Matta etkisi çok farklı alanlarda bu bağlamda dinamikleri anlamada yaygın bir şekilde kullanılmaktadır. Örneğin, Daniel Rigney (2010) “The Matthew Effect: How Advantage Begets Further Advantage” başlıklı kitabında Matta etkisinin dinamiklerini eğitim, bilim, ekonomi ve politika gibi farklı alanlardaki yansımalarına dayalı olarak ele almaktadır. Rigney, Matta etkisini açıklarken herkesin başarma fırsatına sahip olması ile başarmak için eşit fırsata sahip olmasının çok farklı şeyler olduğunun altını çizmektedir (Sh.7). Aslında bu ayrım oldukça önemlidir. Çünkü erişmek yani oyunda olmak başarma fırsatına sahip olmak demektir, ancak oyunda olan herkesin eşit kazanma şansına sahip oldukları anlamına gelmemektedir.

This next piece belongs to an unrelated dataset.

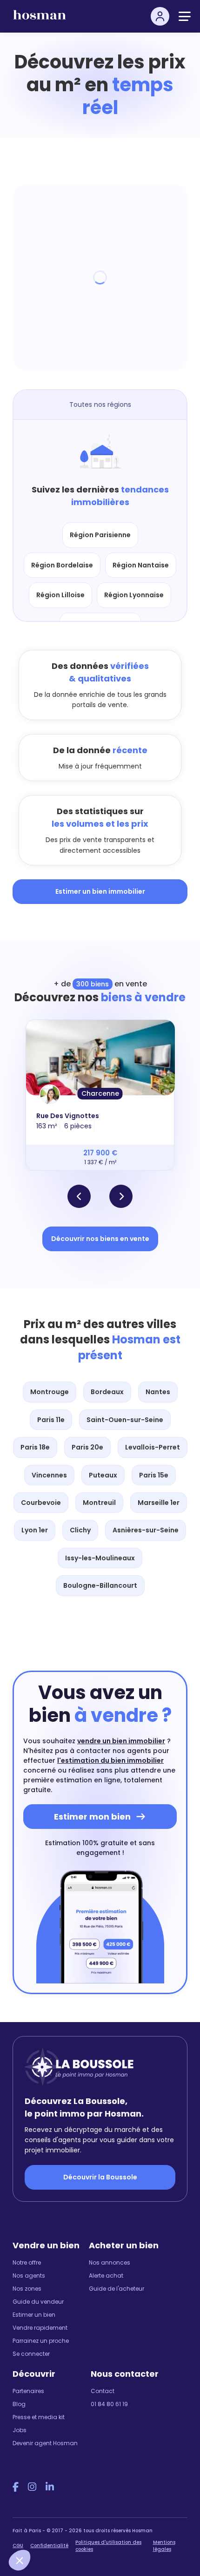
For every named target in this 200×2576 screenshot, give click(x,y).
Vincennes (49, 1475)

Rigney’in Matta etkisinde vurguladığı bir diğer önemli nokta ise Matta etkisinin yol açtığı eğilimin tersine olan akışın son derece küçük ölçekli olmasıdır. Yani, yoksulun daha varlıklı olması veya zenginin yoksul olması mümkündür, ancak bu dönüşümün gerçekleşme olasılığı zenginin daha zengin ve yoksulun daha yoksul olma olasılığına kıyasla son derece düşüktür (Sh.8).
Matta etkisinin en önemli mekanizması, pozitif geri besleme çevrimleri aracılığıyla birikimsel avantaja yol açmasıdır. Bir başka deyişle ‘kendi kendini güçlendiren çevrimler’ ile avantaj daha fazla avantaja yol açmakta; elinde fazla olan ile daha az olan arasındaki fark da sürekli artmaktadır (Sh.22- 23). Bu nedenle Rigney, dile yerleşmiş deyişlerin aslında Matta etkisine referans verdiğini göstermek üzere çok sayıda özdeyişe atıfta bulunmaktadır: Para parayı çeker (‘It takes Money to make money’), büyük balık küçük balığı yer (‘The big fish eat the little fish’), başarı başarıyı getirir (‘Success breeds success’), önce büyük köpekler yer (‘Big dogs eat first’) ve kazanılması en zor olan birinci milyondur (‘The first million is the hardest’). Bu özdeyişlerin hepsi, pozitif geri besleme çevriminin başlangıçtaki avantajı güçlendirdiğine işaret etmektedir.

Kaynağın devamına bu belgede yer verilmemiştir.